Exercise prompt
The full set of records below is to be reproduced without a single alteration.

[Opening Available data section]

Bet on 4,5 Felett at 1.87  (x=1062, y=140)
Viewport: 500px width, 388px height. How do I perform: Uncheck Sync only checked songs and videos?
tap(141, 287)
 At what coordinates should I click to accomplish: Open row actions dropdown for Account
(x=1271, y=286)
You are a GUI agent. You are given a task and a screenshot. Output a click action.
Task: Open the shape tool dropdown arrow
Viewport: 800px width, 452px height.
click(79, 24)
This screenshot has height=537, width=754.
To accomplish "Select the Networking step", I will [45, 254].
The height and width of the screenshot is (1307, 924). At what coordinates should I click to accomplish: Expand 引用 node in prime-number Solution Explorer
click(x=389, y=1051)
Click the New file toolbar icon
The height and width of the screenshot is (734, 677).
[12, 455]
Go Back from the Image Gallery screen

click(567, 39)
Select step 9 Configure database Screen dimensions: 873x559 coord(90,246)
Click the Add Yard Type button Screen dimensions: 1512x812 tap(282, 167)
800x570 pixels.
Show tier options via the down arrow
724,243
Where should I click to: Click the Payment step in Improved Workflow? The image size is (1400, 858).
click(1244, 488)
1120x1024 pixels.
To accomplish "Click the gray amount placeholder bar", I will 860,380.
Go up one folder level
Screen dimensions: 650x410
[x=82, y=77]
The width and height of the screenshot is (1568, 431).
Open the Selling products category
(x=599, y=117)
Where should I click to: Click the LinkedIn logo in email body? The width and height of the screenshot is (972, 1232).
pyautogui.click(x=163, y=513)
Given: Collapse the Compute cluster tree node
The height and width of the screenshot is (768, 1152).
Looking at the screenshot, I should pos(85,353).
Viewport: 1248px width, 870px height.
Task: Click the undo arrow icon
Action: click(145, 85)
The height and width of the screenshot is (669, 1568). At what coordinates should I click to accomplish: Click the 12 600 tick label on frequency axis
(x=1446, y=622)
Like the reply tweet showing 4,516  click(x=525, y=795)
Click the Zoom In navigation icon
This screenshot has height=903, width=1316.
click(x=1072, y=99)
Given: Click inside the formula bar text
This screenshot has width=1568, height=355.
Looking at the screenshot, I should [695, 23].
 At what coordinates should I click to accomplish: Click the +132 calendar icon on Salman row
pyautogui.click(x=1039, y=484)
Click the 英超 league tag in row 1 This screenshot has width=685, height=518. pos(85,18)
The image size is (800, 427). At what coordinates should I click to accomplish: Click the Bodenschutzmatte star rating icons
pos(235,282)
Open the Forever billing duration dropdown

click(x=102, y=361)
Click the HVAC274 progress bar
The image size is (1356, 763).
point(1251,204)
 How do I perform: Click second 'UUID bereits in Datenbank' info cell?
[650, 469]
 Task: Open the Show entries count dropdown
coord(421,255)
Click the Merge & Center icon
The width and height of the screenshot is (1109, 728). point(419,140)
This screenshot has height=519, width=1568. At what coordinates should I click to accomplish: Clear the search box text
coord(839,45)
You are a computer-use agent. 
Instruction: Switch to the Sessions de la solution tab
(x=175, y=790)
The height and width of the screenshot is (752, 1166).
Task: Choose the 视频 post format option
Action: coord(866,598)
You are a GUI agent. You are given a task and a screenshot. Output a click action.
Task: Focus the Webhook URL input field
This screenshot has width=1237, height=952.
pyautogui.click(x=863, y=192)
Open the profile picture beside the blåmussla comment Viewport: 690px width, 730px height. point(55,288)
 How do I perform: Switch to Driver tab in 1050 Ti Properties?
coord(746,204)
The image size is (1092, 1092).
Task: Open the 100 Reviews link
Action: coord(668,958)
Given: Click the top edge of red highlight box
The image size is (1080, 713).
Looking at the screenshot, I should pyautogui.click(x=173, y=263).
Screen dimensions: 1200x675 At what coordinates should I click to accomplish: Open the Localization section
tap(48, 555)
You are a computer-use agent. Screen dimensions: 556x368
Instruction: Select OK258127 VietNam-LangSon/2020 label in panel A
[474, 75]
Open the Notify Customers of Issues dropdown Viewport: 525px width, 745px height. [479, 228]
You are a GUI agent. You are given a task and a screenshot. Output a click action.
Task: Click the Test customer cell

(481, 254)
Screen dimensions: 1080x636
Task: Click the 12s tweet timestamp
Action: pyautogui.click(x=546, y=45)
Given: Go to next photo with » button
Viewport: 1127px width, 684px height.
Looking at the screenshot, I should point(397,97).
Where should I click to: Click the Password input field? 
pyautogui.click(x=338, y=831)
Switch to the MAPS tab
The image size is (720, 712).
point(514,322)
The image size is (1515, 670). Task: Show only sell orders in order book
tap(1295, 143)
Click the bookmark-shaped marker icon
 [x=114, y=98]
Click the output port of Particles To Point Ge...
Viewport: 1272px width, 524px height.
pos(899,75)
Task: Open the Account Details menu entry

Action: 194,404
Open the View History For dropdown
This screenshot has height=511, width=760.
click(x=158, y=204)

[Closing Available data section]

Reply
Bet on 4,5 Felett at 1.87  (x=1062, y=140)
Viewport: 500px width, 388px height. How do I perform: Uncheck Sync only checked songs and videos?
tap(141, 287)
 At what coordinates should I click to accomplish: Open row actions dropdown for Account
(x=1271, y=286)
You are a GUI agent. You are given a task and a screenshot. Output a click action.
Task: Open the shape tool dropdown arrow
Viewport: 800px width, 452px height.
click(79, 24)
This screenshot has height=537, width=754.
To accomplish "Select the Networking step", I will [45, 254].
The height and width of the screenshot is (1307, 924). At what coordinates should I click to accomplish: Expand 引用 node in prime-number Solution Explorer
click(x=389, y=1051)
Click the New file toolbar icon
The height and width of the screenshot is (734, 677).
[12, 455]
Go Back from the Image Gallery screen

click(567, 39)
Select step 9 Configure database Screen dimensions: 873x559 coord(90,246)
Click the Add Yard Type button Screen dimensions: 1512x812 tap(282, 167)
800x570 pixels.
Show tier options via the down arrow
724,243
Where should I click to: Click the Payment step in Improved Workflow? The image size is (1400, 858).
click(1244, 488)
1120x1024 pixels.
To accomplish "Click the gray amount placeholder bar", I will 860,380.
Go up one folder level
Screen dimensions: 650x410
[x=82, y=77]
The width and height of the screenshot is (1568, 431).
Open the Selling products category
(x=599, y=117)
Where should I click to: Click the LinkedIn logo in email body? The width and height of the screenshot is (972, 1232).
pyautogui.click(x=163, y=513)
Given: Collapse the Compute cluster tree node
The height and width of the screenshot is (768, 1152).
Looking at the screenshot, I should pos(85,353).
Viewport: 1248px width, 870px height.
Task: Click the undo arrow icon
Action: click(145, 85)
The height and width of the screenshot is (669, 1568). At what coordinates should I click to accomplish: Click the 12 600 tick label on frequency axis
(x=1446, y=622)
Like the reply tweet showing 4,516  click(x=525, y=795)
Click the Zoom In navigation icon
This screenshot has height=903, width=1316.
click(x=1072, y=99)
Given: Click inside the formula bar text
This screenshot has width=1568, height=355.
Looking at the screenshot, I should [695, 23].
 At what coordinates should I click to accomplish: Click the +132 calendar icon on Salman row
pyautogui.click(x=1039, y=484)
Click the 英超 league tag in row 1 This screenshot has width=685, height=518. pos(85,18)
The image size is (800, 427). At what coordinates should I click to accomplish: Click the Bodenschutzmatte star rating icons
pos(235,282)
Open the Forever billing duration dropdown

click(x=102, y=361)
Click the HVAC274 progress bar
The image size is (1356, 763).
point(1251,204)
 How do I perform: Click second 'UUID bereits in Datenbank' info cell?
[650, 469]
 Task: Open the Show entries count dropdown
coord(421,255)
Click the Merge & Center icon
The width and height of the screenshot is (1109, 728). point(419,140)
This screenshot has height=519, width=1568. At what coordinates should I click to accomplish: Clear the search box text
coord(839,45)
You are a computer-use agent. 
Instruction: Switch to the Sessions de la solution tab
(x=175, y=790)
The height and width of the screenshot is (752, 1166).
Task: Choose the 视频 post format option
Action: coord(866,598)
You are a GUI agent. You are given a task and a screenshot. Output a click action.
Task: Focus the Webhook URL input field
This screenshot has width=1237, height=952.
pyautogui.click(x=863, y=192)
Open the profile picture beside the blåmussla comment Viewport: 690px width, 730px height. point(55,288)
 How do I perform: Switch to Driver tab in 1050 Ti Properties?
coord(746,204)
The image size is (1092, 1092).
Task: Open the 100 Reviews link
Action: coord(668,958)
Given: Click the top edge of red highlight box
The image size is (1080, 713).
Looking at the screenshot, I should pyautogui.click(x=173, y=263).
Screen dimensions: 1200x675 At what coordinates should I click to accomplish: Open the Localization section
tap(48, 555)
You are a computer-use agent. Screen dimensions: 556x368
Instruction: Select OK258127 VietNam-LangSon/2020 label in panel A
[474, 75]
Open the Notify Customers of Issues dropdown Viewport: 525px width, 745px height. [479, 228]
You are a GUI agent. You are given a task and a screenshot. Output a click action.
Task: Click the Test customer cell

(481, 254)
Screen dimensions: 1080x636
Task: Click the 12s tweet timestamp
Action: pyautogui.click(x=546, y=45)
Given: Go to next photo with » button
Viewport: 1127px width, 684px height.
Looking at the screenshot, I should point(397,97).
Where should I click to: Click the Password input field? 
pyautogui.click(x=338, y=831)
Switch to the MAPS tab
The image size is (720, 712).
point(514,322)
The image size is (1515, 670). Task: Show only sell orders in order book
tap(1295, 143)
Click the bookmark-shaped marker icon
 [x=114, y=98]
Click the output port of Particles To Point Ge...
Viewport: 1272px width, 524px height.
pos(899,75)
Task: Open the Account Details menu entry

Action: 194,404
Open the View History For dropdown
This screenshot has height=511, width=760.
click(x=158, y=204)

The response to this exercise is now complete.